(Entries giving target coordinates)
#####

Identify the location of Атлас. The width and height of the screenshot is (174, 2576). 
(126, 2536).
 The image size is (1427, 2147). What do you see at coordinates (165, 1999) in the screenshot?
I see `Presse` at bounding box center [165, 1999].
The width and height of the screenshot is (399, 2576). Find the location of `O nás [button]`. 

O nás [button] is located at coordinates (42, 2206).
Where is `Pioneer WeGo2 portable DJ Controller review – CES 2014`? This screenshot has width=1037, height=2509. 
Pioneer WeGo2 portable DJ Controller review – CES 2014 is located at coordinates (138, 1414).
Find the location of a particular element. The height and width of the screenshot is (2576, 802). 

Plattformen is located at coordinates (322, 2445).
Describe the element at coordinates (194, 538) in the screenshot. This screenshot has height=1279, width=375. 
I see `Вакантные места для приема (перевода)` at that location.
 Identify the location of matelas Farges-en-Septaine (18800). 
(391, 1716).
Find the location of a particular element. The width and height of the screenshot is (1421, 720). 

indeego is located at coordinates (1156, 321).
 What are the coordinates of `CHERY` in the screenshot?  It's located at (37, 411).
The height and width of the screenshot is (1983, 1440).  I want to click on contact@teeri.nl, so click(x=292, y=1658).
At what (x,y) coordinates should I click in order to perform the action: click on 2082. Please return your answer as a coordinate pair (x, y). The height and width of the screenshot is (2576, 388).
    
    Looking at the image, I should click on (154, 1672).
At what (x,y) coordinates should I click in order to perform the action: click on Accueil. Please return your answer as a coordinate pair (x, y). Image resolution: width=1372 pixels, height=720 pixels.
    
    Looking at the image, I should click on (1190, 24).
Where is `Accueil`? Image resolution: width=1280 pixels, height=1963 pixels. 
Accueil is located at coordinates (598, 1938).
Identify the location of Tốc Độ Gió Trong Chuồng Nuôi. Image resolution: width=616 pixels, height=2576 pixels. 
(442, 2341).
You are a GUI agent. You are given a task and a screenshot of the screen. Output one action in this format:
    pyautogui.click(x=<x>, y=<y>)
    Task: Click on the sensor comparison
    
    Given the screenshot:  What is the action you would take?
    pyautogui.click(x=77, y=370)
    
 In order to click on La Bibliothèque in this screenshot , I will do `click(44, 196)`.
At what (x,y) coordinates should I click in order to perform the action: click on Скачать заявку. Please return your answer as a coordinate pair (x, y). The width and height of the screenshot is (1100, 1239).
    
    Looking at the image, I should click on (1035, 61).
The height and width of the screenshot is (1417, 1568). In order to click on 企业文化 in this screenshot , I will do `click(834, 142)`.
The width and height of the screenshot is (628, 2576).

#####

Objective - Count how many lines of the material above contain the word "particular", matching case exactly. Reply with the number alone.

Reply to the exercise - 2